There is a large number of different types of plots for visualizing data.
The following plots are frequently used:
- The bar plot shows the extent of values according to the height of bars. If the data are normally distributed, they can be display variation by including error bars.
- The box plot indicates variation by showing the most frequently observed measurements in terms of the first, second, and third quartile.
- The histogram consists of bars that indicate the frequency of measurements and is ideal for showing the distribution of a variable.
- The line plot connects individual measurements using lines. It is most suited for time-series data.
- The scatter plot shows the value of two variables as points and is ideal for identifying correlated variables.
The following plots are less frequently used than the basic plots.
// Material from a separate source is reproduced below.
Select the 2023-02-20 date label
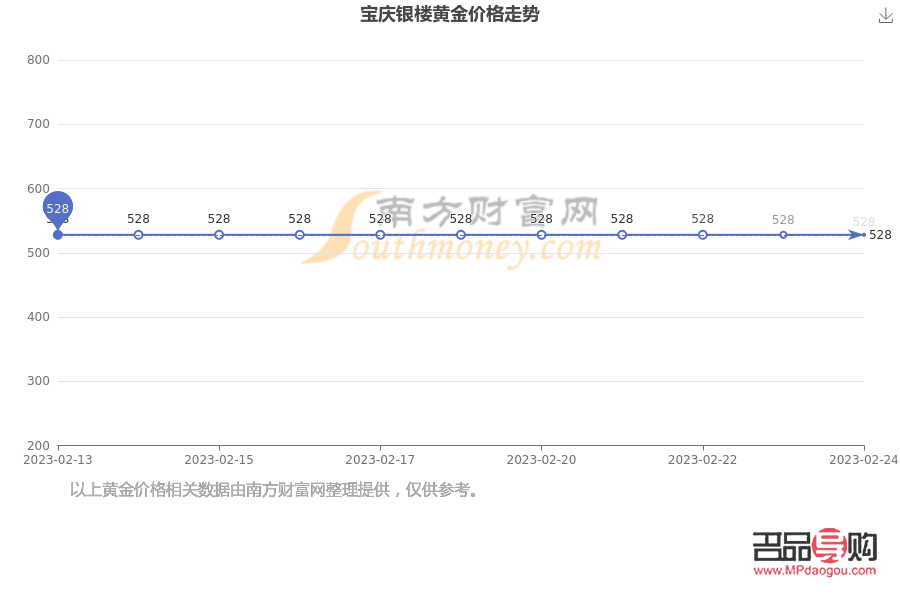The image size is (900, 600). (540, 460)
Nevertheless, these plots may be very useful for specific applications.
- The beeswarm plot is an alternative to the box plot that draws individual data points in a well-defined manner.
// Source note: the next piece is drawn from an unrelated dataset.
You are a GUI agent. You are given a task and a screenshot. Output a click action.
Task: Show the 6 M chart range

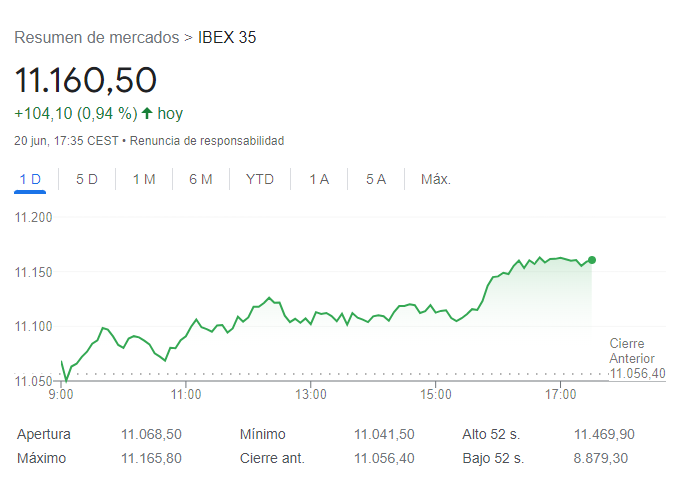click(x=201, y=179)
- The Q-Q plot can be used to compare whether two samples have similar distributions.
- The radar plot shows the values of several properties in a circular layout.
- The violin plot is an alternative to the box plot that shows a density estimate.
- The geospatial plot is concerned with drawing the locations of entities on a map.
Posts about plots
The following posts exemplify the use of plots in R.
The line plot is the go-to plot for visualizing time-series data (i.e. measurements for several points in time) as it allows for showing trends along time. Here, we’ll use stock market data to show how line plots can be created using native R, the MTS package, and ggplot.
Bar plots display quantities according to the height of bars. Since standard bar plots do not indicate the level of variation in the data, they are most appropriate for showing individual values (e.g. count data) rather than aggregates of several values (e.g. arithmetic means). Although variation can be shown through error bars, this is only appropriate if the data are normally distributed.
The box plot is useful for comparing the quartiles of quantitative variables. More specifically, lower and upper ends of a box (the hinges) are defined by the first (Q1) and third quartile (Q3). The median (Q2) is shown as a horizontal line within the box. Additionally, outliers are indicated by the whiskers of the boxes whose definition is implementation-dependent. For example, in
geom_boxplot of ggplot2, whiskers are defined by the inter-quartile range (IQR = Q3 - Q1), extending no further than 1.5 * IQR.
The scatter plot is probably the most simple type of plot that is available because it doesn’t do anything more than to show individual measurements as points in a plot. The scatter plot is particularly useful for investigating whether two variables are associated.
It is always useful to spend some time exploring a new data set before processing it further and analyzing it. One of the most convenient ways to get a feel for the data is plotting a histogram. The histogram is a tool for visualizing the frequency of measurements in terms of a bar plot. Here we’ll take a closer look at how the histogram can be used in R.